## Dataset excerpts
● ● ● ●

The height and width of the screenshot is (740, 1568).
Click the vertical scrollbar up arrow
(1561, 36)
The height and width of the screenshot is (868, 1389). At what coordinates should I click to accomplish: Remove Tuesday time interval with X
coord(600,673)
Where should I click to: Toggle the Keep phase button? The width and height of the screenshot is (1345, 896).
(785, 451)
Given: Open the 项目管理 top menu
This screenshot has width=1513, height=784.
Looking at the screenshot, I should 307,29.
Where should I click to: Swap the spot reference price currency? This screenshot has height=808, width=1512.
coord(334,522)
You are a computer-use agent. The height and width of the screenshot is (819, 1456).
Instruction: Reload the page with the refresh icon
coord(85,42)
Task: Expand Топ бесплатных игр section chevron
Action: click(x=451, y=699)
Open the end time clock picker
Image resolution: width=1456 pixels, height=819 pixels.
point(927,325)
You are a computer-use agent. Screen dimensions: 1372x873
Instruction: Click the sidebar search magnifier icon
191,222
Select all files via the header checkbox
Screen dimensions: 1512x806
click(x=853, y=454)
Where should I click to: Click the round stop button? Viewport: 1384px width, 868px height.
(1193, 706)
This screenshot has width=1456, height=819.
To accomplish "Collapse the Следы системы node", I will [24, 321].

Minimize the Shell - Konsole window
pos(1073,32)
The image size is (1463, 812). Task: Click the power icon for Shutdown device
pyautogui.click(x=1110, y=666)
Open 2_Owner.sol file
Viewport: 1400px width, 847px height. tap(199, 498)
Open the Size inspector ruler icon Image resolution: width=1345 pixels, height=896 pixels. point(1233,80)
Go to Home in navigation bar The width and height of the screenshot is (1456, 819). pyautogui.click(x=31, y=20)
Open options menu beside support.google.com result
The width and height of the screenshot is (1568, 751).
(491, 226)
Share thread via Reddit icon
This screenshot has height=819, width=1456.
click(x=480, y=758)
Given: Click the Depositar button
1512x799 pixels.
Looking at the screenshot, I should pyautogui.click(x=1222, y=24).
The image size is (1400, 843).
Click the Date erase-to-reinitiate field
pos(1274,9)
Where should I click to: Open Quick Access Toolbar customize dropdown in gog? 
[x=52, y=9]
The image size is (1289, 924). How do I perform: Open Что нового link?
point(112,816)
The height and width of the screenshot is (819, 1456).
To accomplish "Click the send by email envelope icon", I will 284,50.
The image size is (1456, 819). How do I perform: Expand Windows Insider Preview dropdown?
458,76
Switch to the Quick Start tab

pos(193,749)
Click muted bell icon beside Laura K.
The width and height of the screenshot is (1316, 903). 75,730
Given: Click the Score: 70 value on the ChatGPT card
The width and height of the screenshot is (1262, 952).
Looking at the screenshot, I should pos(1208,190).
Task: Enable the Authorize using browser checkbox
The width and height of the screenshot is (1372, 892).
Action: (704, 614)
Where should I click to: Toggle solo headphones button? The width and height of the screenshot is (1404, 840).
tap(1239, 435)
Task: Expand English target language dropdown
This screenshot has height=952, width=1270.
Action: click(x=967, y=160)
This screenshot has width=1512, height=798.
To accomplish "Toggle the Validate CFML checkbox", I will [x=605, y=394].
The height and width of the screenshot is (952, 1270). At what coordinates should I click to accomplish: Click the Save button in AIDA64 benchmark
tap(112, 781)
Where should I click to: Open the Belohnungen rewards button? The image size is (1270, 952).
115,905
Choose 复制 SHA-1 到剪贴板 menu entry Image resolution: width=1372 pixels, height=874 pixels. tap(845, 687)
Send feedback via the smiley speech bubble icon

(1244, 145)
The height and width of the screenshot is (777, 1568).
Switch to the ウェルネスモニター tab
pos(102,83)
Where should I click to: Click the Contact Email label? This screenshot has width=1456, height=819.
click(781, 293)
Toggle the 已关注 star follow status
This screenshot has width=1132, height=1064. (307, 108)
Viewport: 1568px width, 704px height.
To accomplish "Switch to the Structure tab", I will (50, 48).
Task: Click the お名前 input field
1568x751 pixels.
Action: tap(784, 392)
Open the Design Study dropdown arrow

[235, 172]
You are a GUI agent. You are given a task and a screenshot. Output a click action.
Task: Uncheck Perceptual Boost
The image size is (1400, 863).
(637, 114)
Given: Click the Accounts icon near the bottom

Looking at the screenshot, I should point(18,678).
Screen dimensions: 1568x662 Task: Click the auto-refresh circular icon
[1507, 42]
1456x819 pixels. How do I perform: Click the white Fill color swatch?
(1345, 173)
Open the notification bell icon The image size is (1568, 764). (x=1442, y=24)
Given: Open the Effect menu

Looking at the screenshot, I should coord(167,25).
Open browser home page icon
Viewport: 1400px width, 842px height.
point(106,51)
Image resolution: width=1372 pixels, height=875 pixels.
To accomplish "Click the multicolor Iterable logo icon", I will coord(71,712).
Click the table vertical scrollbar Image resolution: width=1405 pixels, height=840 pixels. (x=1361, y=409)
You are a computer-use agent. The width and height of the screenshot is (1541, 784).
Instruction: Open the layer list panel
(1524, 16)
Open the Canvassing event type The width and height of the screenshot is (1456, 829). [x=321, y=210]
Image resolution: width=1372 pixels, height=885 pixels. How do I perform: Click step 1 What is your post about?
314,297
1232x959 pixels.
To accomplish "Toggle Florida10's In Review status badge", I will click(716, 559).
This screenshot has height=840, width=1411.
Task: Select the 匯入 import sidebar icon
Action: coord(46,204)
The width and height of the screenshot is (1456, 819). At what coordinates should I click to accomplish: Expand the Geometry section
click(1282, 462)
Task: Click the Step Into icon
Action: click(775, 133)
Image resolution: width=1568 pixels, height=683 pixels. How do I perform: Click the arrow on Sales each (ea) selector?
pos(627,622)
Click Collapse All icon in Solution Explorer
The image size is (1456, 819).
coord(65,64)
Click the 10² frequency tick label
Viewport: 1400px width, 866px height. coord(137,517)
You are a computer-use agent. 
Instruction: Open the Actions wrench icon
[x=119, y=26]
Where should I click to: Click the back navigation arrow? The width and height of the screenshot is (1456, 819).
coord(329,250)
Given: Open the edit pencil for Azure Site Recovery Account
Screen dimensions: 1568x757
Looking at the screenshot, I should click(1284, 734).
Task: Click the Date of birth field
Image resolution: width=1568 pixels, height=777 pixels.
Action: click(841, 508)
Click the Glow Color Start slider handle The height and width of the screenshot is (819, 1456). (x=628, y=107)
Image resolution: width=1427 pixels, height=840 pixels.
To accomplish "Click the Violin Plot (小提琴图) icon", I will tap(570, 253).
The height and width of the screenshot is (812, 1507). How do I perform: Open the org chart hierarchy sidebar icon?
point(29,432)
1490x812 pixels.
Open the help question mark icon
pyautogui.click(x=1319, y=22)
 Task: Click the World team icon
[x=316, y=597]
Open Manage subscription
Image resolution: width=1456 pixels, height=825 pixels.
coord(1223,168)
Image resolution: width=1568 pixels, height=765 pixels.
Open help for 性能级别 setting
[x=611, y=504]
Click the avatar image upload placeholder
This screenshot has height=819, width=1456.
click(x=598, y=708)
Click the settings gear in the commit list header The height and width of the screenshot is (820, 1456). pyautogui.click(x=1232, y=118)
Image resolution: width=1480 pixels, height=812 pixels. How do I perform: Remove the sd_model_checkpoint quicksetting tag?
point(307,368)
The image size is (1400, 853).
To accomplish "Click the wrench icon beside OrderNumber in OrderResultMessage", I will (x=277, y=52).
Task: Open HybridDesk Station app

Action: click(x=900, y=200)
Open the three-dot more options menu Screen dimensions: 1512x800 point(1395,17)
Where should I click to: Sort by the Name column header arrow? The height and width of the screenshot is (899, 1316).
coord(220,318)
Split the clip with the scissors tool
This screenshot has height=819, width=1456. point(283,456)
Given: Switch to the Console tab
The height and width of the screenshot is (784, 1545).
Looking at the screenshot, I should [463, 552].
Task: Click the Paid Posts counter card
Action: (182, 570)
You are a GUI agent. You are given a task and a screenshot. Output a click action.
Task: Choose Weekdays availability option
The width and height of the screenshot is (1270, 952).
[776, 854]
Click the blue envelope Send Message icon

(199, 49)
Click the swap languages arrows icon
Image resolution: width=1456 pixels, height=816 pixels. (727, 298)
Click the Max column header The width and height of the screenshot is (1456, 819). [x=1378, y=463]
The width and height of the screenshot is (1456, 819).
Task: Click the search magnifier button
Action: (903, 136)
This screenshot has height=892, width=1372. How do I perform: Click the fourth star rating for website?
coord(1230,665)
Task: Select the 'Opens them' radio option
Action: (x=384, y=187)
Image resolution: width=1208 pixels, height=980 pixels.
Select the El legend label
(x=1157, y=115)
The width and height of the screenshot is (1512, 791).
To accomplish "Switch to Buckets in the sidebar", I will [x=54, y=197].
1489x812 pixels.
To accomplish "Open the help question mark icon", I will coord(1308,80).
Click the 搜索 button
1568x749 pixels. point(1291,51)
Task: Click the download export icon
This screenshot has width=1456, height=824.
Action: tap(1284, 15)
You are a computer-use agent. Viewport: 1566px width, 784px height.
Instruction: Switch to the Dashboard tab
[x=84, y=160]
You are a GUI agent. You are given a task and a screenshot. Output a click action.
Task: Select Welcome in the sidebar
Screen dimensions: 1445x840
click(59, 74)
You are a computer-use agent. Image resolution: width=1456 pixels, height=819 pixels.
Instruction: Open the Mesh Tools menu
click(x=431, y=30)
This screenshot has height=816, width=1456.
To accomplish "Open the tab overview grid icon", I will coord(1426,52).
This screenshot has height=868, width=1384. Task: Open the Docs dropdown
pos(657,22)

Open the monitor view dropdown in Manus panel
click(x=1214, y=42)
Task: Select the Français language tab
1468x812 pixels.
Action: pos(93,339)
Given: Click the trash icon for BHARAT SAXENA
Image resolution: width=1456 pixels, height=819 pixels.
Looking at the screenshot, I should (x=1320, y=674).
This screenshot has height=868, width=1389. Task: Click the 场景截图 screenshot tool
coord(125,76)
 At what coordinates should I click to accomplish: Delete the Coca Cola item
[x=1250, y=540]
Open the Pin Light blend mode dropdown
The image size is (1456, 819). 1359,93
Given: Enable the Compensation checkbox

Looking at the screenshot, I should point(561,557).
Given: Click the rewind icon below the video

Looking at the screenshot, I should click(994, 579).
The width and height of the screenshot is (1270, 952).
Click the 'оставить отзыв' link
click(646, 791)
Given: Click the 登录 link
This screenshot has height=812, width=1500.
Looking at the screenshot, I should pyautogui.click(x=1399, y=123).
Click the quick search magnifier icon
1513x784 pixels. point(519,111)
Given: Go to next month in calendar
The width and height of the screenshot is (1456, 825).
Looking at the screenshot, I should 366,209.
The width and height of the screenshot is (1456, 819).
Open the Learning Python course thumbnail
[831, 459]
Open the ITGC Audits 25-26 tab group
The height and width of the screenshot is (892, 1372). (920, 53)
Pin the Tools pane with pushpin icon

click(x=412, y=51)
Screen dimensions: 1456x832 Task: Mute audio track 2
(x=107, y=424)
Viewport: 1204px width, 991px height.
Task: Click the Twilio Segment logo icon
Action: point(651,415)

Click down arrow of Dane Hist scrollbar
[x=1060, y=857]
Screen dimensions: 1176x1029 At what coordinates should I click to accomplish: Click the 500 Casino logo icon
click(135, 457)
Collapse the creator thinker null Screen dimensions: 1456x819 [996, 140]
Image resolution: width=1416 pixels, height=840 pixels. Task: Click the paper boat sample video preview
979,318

● ● ● ●

## What is needed
Please give an exact copy of the entries above, from the line with "The height and width of the screenshot is (812, 1507)." down to the line with "The image size is (1400, 853).", inclusive, and nothing else.

## Task output
The height and width of the screenshot is (812, 1507). How do I perform: Open the org chart hierarchy sidebar icon?
point(29,432)
1490x812 pixels.
Open the help question mark icon
pyautogui.click(x=1319, y=22)
 Task: Click the World team icon
[x=316, y=597]
Open Manage subscription
Image resolution: width=1456 pixels, height=825 pixels.
coord(1223,168)
Image resolution: width=1568 pixels, height=765 pixels.
Open help for 性能级别 setting
[x=611, y=504]
Click the avatar image upload placeholder
This screenshot has height=819, width=1456.
click(x=598, y=708)
Click the settings gear in the commit list header The height and width of the screenshot is (820, 1456). pyautogui.click(x=1232, y=118)
Image resolution: width=1480 pixels, height=812 pixels. How do I perform: Remove the sd_model_checkpoint quicksetting tag?
point(307,368)
The image size is (1400, 853).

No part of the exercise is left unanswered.